Work to complete ::
For each line of the listing below that contains the string "computer", copy the line.

Study material ::

_ _ _ _ _ _ _

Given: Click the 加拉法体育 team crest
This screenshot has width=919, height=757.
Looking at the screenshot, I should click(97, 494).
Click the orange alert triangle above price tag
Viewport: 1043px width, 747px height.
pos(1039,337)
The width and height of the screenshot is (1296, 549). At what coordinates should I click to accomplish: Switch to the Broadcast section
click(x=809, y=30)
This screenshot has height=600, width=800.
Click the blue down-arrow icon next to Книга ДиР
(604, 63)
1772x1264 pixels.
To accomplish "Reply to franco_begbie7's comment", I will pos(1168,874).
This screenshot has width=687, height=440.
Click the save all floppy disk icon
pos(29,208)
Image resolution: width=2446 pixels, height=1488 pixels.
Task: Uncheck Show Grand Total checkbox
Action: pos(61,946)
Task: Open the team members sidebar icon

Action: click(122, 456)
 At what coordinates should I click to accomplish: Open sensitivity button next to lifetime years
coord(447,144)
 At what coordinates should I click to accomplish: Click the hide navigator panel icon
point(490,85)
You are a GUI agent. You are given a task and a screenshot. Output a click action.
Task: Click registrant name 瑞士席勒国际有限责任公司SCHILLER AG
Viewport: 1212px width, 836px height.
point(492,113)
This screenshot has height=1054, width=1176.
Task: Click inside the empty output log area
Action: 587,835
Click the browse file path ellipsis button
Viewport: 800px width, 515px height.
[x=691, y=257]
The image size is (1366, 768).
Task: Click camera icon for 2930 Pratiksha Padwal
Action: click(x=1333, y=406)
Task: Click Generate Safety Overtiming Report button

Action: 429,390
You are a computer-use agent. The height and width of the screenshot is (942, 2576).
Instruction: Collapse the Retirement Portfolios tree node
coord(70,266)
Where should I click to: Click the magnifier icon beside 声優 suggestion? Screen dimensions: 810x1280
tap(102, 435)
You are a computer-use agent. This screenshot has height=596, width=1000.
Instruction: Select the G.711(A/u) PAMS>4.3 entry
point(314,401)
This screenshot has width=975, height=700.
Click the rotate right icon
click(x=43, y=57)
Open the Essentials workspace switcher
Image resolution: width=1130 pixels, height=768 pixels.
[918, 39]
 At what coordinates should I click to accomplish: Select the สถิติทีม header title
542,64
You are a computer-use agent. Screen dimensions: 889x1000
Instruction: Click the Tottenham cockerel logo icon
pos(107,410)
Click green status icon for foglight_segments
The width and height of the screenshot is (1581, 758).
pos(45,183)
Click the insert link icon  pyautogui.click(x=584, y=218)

_ _ _ _ _ _ _

Task result ::
You are a computer-use agent. The height and width of the screenshot is (942, 2576).
You are a computer-use agent. This screenshot has height=596, width=1000.
You are a computer-use agent. Screen dimensions: 889x1000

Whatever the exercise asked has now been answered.